DOCUMENT PASSAGE ::
* Begin *
Rear End Separation
Ah, yes, REAR END SEPARATION. Once I got this old Airstream Tradewind trailer in the yard I started looking around. Hooo boy, this ain't gonna be fun. This poor puppy has a case of rear end separation and has it BAD.
Quotes from couple of posts post on RES at Airstream Forums
Andy at Inland RV has a long post about repairing RES at:
which includes the following commentary:
The Airstream bulletin, is out of date by almost 40 years.
The steel frame kit, is designed to beef up the frame, for the axles, "ONLY".
It "DOES NOT" and will not correct or prevent rear end separation.
It does not add any additional carrying capacity for the chassis.
It does not correct bad axles.
It does not eliminate the need for shocks.
It does not eliminate the need for running gear balance.
It does not make the trailer ride any better.
But, "it does", add strength to the frame so that the frame will not buckle or bend AT THE AXLE MOUNTING PLATE, ONLY. NOTHING MORE.
Elephant ears, is a sheet metal patch at the inside lower corners of the rear quarter panels, at the rear plate junction.
That patch covers up the "INCORRECT" way to repair rear end separation.
Most of the time, when rear end separation has taken place, the rear floor channel has cracked in half, in more than two places.
The proper repair is easy.
- Remove the rear quarter panels.
- Remove most of the rivets from the rear plate, so that you can curl the rear plate upward, out of the way.
- Observe the damage to the floor channel. Remove the channel, have it welded back together.
- Add an additional gusset the outside of the frame, under the floor, for additional bolts.
- Jack up the frame to it's correct position.
* End *
STATED GOAL 1 :: In the listing, begin at the line that has "Enable Only show cookies with an issue" and stop after the line that has "[1839, 866]". Reproduce those lines only, substituting "red block" for "green block" and changing nothing else.
The listing has nothing to do with the Airstream rear end separation text.

RECORDS TO USE ::
* Begin *
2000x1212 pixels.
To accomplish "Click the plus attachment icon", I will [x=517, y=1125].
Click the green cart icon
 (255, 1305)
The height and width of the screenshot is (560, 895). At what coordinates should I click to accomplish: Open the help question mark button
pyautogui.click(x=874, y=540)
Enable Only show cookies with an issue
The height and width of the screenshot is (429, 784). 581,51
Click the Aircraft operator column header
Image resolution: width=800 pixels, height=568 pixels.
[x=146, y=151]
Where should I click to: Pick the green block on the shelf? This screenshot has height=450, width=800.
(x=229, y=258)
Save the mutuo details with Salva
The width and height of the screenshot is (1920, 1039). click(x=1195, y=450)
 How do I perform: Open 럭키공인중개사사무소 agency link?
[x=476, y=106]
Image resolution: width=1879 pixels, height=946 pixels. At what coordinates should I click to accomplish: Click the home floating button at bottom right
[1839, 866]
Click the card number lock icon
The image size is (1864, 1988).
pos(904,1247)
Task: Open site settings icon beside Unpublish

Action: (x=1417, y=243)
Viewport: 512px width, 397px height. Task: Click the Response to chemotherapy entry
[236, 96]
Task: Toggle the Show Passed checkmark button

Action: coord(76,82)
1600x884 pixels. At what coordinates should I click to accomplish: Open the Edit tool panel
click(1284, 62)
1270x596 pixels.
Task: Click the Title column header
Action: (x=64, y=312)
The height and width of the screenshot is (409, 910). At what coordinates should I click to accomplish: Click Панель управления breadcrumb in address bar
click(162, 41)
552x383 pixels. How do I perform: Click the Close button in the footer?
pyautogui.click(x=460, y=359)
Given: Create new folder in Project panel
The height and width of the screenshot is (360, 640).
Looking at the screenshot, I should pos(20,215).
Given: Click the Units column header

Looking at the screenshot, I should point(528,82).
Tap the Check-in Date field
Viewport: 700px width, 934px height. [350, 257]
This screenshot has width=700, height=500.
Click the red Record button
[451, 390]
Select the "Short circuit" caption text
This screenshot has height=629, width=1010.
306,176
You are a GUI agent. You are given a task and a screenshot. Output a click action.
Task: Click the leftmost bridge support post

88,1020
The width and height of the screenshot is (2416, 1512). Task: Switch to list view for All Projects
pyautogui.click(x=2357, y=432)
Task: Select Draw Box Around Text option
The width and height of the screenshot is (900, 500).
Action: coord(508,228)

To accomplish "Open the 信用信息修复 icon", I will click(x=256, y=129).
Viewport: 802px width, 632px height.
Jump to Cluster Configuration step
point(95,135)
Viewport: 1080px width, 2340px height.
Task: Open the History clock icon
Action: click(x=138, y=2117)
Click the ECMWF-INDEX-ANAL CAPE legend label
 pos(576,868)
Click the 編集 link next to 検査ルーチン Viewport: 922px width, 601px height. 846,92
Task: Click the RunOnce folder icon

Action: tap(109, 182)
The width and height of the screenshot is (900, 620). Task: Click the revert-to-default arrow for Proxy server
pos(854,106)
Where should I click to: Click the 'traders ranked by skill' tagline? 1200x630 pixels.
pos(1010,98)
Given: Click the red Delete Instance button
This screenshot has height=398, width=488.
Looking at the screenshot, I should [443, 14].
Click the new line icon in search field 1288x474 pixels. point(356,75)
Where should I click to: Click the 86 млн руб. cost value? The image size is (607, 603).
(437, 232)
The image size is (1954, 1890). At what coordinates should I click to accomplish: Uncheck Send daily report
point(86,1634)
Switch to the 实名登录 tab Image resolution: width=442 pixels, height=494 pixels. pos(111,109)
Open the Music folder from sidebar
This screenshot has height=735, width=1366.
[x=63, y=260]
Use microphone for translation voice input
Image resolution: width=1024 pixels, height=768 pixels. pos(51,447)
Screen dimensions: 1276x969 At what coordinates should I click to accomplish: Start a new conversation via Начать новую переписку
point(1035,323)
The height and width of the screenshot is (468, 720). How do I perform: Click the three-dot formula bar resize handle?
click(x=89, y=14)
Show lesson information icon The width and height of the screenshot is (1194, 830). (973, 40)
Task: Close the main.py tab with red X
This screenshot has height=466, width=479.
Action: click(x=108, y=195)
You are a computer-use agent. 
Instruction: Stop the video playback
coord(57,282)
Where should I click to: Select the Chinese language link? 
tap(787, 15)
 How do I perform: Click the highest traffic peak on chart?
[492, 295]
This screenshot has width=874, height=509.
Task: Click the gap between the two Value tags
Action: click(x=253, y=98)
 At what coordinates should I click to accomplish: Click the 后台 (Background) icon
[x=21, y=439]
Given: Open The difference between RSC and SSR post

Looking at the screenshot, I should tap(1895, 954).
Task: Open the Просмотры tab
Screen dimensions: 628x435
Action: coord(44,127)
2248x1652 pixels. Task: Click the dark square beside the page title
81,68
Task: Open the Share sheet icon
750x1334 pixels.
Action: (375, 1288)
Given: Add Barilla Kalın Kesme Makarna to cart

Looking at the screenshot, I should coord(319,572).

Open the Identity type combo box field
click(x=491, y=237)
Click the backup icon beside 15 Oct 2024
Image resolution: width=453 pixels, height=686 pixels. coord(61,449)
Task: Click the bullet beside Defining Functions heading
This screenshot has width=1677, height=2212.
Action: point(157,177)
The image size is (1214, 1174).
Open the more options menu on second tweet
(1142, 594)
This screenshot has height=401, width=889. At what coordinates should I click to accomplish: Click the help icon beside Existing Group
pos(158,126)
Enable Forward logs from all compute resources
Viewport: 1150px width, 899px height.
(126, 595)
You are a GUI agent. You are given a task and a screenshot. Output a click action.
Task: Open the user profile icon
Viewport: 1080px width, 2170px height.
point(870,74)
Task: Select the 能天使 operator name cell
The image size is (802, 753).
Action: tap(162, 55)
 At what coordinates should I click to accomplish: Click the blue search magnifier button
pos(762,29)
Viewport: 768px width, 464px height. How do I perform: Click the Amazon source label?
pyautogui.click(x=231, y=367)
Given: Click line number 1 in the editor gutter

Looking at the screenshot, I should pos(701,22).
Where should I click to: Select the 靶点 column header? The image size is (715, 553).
* End *
STATED GOAL 2 :: Transcribe the Airstream rear end separation text in full, word for word.

EXPECTED ANSWER 1 ::
Enable Only show cookies with an issue
The height and width of the screenshot is (429, 784). 581,51
Click the Aircraft operator column header
Image resolution: width=800 pixels, height=568 pixels.
[x=146, y=151]
Where should I click to: Pick the red block on the shelf? This screenshot has height=450, width=800.
(x=229, y=258)
Save the mutuo details with Salva
The width and height of the screenshot is (1920, 1039). click(x=1195, y=450)
 How do I perform: Open 럭키공인중개사사무소 agency link?
[x=476, y=106]
Image resolution: width=1879 pixels, height=946 pixels. At what coordinates should I click to accomplish: Click the home floating button at bottom right
[1839, 866]

EXPECTED ANSWER 2 ::
Rear End Separation
Ah, yes, REAR END SEPARATION. Once I got this old Airstream Tradewind trailer in the yard I started looking around. Hooo boy, this ain't gonna be fun. This poor puppy has a case of rear end separation and has it BAD.
Quotes from couple of posts post on RES at Airstream Forums
Andy at Inland RV has a long post about repairing RES at:
which includes the following commentary:
The Airstream bulletin, is out of date by almost 40 years.
The steel frame kit, is designed to beef up the frame, for the axles, "ONLY".
It "DOES NOT" and will not correct or prevent rear end separation.
It does not add any additional carrying capacity for the chassis.
It does not correct bad axles.
It does not eliminate the need for shocks.
It does not eliminate the need for running gear balance.
It does not make the trailer ride any better.
But, "it does", add strength to the frame so that the frame will not buckle or bend AT THE AXLE MOUNTING PLATE, ONLY. NOTHING MORE.
Elephant ears, is a sheet metal patch at the inside lower corners of the rear quarter panels, at the rear plate junction.
That patch covers up the "INCORRECT" way to repair rear end separation.
Most of the time, when rear end separation has taken place, the rear floor channel has cracked in half, in more than two places.
The proper repair is easy.
- Remove the rear quarter panels.
- Remove most of the rivets from the rear plate, so that you can curl the rear plate upward, out of the way.
- Observe the damage to the floor channel. Remove the channel, have it welded back together.
- Add an additional gusset the outside of the frame, under the floor, for additional bolts.
- Jack up the frame to it's correct position.